Nun darf der Einwand kommen, ich hätte auch gehen können. Tatsächlich war ich kurz davor. Allerdings gab es Lebensumstände, die mich hier gehalten haben, so wie es Lebensumstände gab, die die anderen von hier weggeführt haben. So bleibe ich als Beweis für die Einsamkeit in der Provinz. Schön immerhin, dass es den Zug Richtung Frankfurt gibt, schön immerhin auch, dass es das Internet gibt. Beides reicht für die Illusion, nicht alleine zu sein.
Ich könnte auf die Weggegangenen dennoch stinksauer sein. Aber dem ist nicht so.

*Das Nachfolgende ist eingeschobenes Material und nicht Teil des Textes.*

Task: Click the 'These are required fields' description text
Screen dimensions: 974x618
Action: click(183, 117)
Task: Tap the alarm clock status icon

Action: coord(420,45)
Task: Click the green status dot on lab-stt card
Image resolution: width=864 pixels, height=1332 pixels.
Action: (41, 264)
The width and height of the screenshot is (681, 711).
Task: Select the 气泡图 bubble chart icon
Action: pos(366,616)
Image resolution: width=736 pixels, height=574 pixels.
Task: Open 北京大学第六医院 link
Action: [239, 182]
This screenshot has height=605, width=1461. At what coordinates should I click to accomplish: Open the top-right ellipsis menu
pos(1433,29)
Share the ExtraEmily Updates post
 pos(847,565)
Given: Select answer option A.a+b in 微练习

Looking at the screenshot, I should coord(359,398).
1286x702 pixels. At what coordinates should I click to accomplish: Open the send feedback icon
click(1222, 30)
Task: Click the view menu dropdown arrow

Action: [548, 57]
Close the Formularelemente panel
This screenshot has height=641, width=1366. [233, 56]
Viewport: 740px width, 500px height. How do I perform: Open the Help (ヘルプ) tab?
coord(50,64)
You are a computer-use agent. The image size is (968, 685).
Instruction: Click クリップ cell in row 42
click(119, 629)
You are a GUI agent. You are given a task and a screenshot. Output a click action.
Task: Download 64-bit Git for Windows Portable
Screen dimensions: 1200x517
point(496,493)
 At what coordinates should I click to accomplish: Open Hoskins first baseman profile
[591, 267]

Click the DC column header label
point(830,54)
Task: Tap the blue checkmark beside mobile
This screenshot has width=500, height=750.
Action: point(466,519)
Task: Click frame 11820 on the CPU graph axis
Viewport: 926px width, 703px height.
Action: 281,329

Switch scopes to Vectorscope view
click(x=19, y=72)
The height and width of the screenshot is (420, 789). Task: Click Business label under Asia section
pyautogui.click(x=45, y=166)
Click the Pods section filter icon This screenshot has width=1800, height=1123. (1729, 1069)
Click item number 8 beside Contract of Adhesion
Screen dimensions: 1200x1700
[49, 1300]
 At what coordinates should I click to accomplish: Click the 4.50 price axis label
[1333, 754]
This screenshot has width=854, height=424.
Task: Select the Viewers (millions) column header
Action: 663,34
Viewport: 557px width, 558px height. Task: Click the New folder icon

Ich bedaure ihr Weggehen, aber ich verstehe sie. Wie gesagt: Fast wäre ich auch gegangen.
Manche der Weggegangenen toben sich heute in Internet aus. Sie kämpfen an dieser Front fast heldenhaft (weil aussichtslos) gegen Kleingeist, Dummheit, Dumpfheit und Faschismus. Andere haben in den größeren Städten, in den Großstädten eine neue Betätigung dort gefunden, wo noch immer nach sozialen und ökologischen sowie solidarischen Alternativen gesucht wird. Wieder andere lesen die Welt und die FAZ. Auch mit ihnen kann ich noch reden, wenn wir uns treffen. Schon die frühere Situation der Provinzlinken ließ nicht viel Raum für Dogmatismus. Da waren wir einfach zu wenige, um Fraktionskämpfe zu führen und Splittergruppen zu gründen. Manchmal lehrt uns die Provinz auch Gutes. Und dann ist da ja auch noch die Tatsache, dass wir uns einmal sehr gut verstanden haben. Das behalten wir bei, wir heutigen und ehemaligen Provinzler.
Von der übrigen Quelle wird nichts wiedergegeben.